In some potential scenarios, specific suspicious values ​​of country codes (MCC) and network (MNC) known to be from providers in foreign countries can be found. In this case, depending on each set of values ​​observed, the anomaly could be explained (e.g., an antenna from a neighboring country in a border sector). In other cases, it is possible to observe anomalous codes that are not associated with any country or are associated with very distant countries.

In the same way, in the case of suspicious values ​​of network codes (MNC), these can even be accompanied by correct country codes but associated with unknown network codes for that country, so it is also relevant to analyze any anomalies in these fields even if the country code appears to be correct.

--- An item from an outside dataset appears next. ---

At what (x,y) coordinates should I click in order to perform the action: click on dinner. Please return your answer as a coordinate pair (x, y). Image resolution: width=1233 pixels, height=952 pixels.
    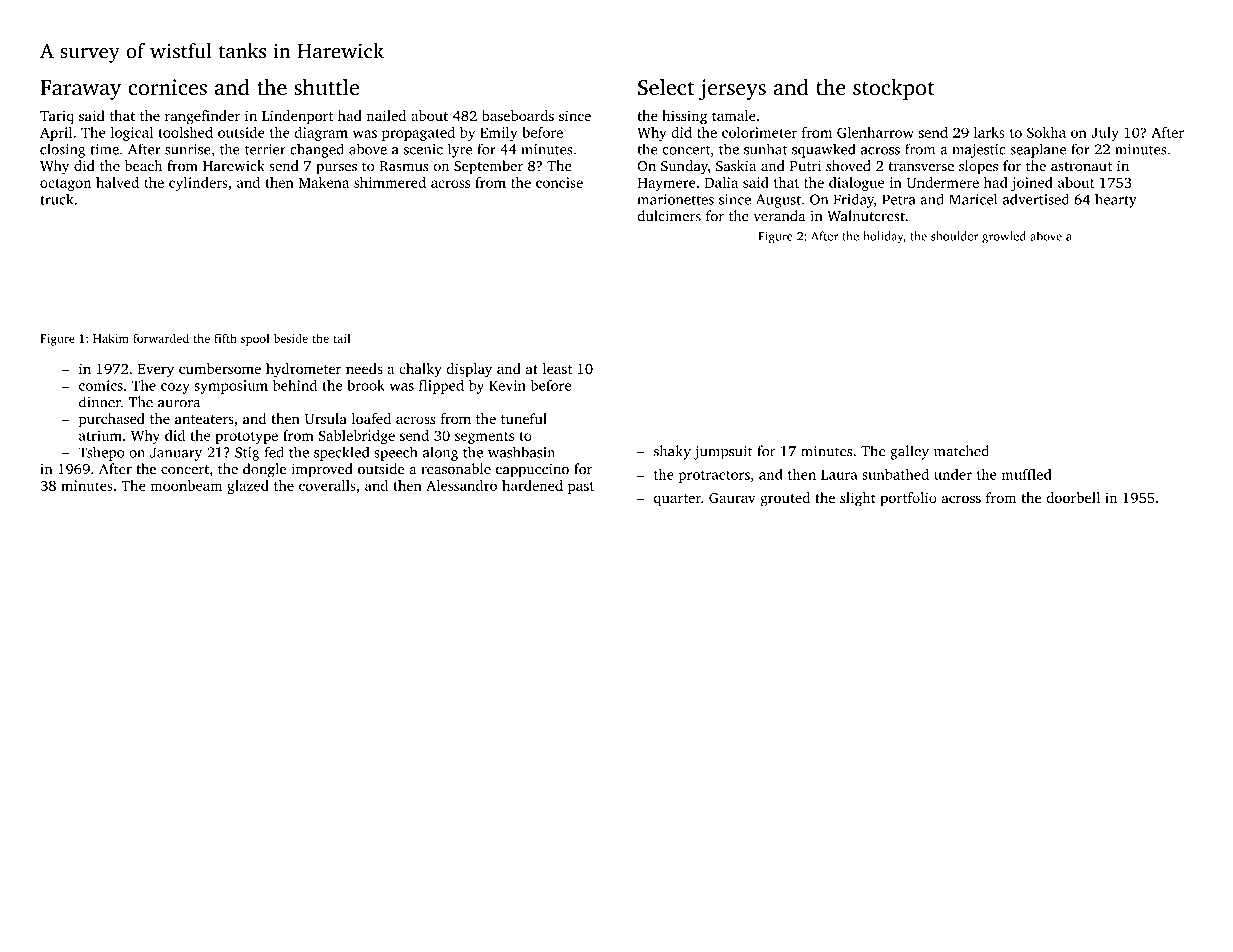
    Looking at the image, I should click on (100, 402).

To take into consideration:  Some of the cases presented below are already considered in the Crocodile Hunter code or are being implemented. At the time of data analysis from the Bogotá (Colombia) and Santiago (Chile) monitoring, most of these analyzes were done manually. After the publication of this documentation, it is expected this analysis will be done effectively and reliably in an automated way.

Review of antennas detected in public services

Using, for example, the Google Geolocation API, Wigle, or OpenCellID services, it will be possible to consult the antennas seen and saved as cases of interest to those that are unknown by these services.

The Crocodile Hunter tool tries to make these queries for Wigle and OpenCellID when there is internet connectivity during the measurement. However, in those cases where the sensors do not have internet access at some monitoring moments, it is recommended to make these checks in a Handbook. In this sense, a simple adaptation of the SEAGLASS methodology workflow can also be used for Crocodile Hunter and thus carry out the automated query of antennas through their promoted codes on the network.

When doing this review, we will find, in most cases, consistent information (the antennas are recognized in locations similar to those observed). However, in some anomalous cases, some antennas may be unknown for these services. It can be due to several reasons:

• The antenna was recently installed or reconfigured. In this sense, it is recommended to consider how much time passed between the moment it was seen for the first time and the moment when the check is carried out.
  • If the antenna was seen for the first time very recently, the services used to check might not have the information about this antenna yet.
  • If the antenna was seen for the first time, a reasonable time in the past compared to the check-in the services of interest (for example, in the FADe Project, there were at least two (02) months between the completion of the measurements and the check of these antennas), and it is considered that the data provided by the service of interest is reliable and fast enough to update, it may show that the antenna was only seen for a brief period of time, so it can be considered suspicious.

In the FADe Project, Google Geolocation API was used to do these checks since they have more reliable and frequently updated information for developing countries than other services.

Crocodile Hunter levels of suspicion check

The Crocodile Hunter tool performs several checks that can help detect suspicious antennas. For this, it uses an index of suspiciousness that indicates how suspicious an antenna looks. This index is available both in the Crocodile Hunter sensors’ web interface as in the database of each device. Those antennas marked with high values ​​of “suspiciousness” can be validated manually and added as interest cases.

Since the tests carried out by Crocodile Hunter can change over time, it is recommended to compare the antennas marked as suspicious with those considered in the previous tests. So as not to be regarded as a new case since some criteria that are considered to construct Suspicion’s index may well come from considerations already foreseen in the tests described above.